Stored items
=== Section Start ===
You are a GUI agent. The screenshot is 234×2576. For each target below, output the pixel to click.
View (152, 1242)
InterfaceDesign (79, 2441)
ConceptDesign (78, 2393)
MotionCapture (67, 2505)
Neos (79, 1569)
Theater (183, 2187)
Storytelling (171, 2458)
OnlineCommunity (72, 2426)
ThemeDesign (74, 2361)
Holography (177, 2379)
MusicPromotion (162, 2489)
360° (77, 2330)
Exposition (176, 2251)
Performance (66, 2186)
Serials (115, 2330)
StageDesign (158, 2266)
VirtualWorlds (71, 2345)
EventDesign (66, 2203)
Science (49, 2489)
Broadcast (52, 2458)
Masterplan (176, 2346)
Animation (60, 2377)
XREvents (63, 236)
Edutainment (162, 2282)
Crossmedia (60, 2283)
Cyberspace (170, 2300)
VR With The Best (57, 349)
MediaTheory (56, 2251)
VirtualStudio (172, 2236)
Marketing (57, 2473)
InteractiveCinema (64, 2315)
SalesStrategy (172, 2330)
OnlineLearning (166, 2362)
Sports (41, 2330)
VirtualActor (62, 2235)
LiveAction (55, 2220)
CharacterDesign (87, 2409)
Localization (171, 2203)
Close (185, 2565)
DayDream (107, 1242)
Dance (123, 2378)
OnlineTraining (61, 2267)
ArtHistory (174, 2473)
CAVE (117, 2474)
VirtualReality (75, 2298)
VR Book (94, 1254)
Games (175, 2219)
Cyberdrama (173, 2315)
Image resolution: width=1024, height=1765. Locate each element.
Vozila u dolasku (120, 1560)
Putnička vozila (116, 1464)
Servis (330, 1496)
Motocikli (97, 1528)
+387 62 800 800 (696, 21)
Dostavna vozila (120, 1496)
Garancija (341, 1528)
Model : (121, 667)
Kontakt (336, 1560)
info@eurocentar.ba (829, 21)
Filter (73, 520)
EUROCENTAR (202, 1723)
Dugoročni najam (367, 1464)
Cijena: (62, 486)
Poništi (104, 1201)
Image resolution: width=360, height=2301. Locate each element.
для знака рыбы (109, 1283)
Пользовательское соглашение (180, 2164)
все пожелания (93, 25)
=== Section End ===
• _Exercise directions_
Repeat the data word for word, starting at its first line and stopping after the line that contains "DayDream (107, 1242)".

• _Solution to the exercise_
You are a GUI agent. The screenshot is 234×2576. For each target below, output the pixel to click.
View (152, 1242)
InterfaceDesign (79, 2441)
ConceptDesign (78, 2393)
MotionCapture (67, 2505)
Neos (79, 1569)
Theater (183, 2187)
Storytelling (171, 2458)
OnlineCommunity (72, 2426)
ThemeDesign (74, 2361)
Holography (177, 2379)
MusicPromotion (162, 2489)
360° (77, 2330)
Exposition (176, 2251)
Performance (66, 2186)
Serials (115, 2330)
StageDesign (158, 2266)
VirtualWorlds (71, 2345)
EventDesign (66, 2203)
Science (49, 2489)
Broadcast (52, 2458)
Masterplan (176, 2346)
Animation (60, 2377)
XREvents (63, 236)
Edutainment (162, 2282)
Crossmedia (60, 2283)
Cyberspace (170, 2300)
VR With The Best (57, 349)
MediaTheory (56, 2251)
VirtualStudio (172, 2236)
Marketing (57, 2473)
InteractiveCinema (64, 2315)
SalesStrategy (172, 2330)
OnlineLearning (166, 2362)
Sports (41, 2330)
VirtualActor (62, 2235)
LiveAction (55, 2220)
CharacterDesign (87, 2409)
Localization (171, 2203)
Close (185, 2565)
DayDream (107, 1242)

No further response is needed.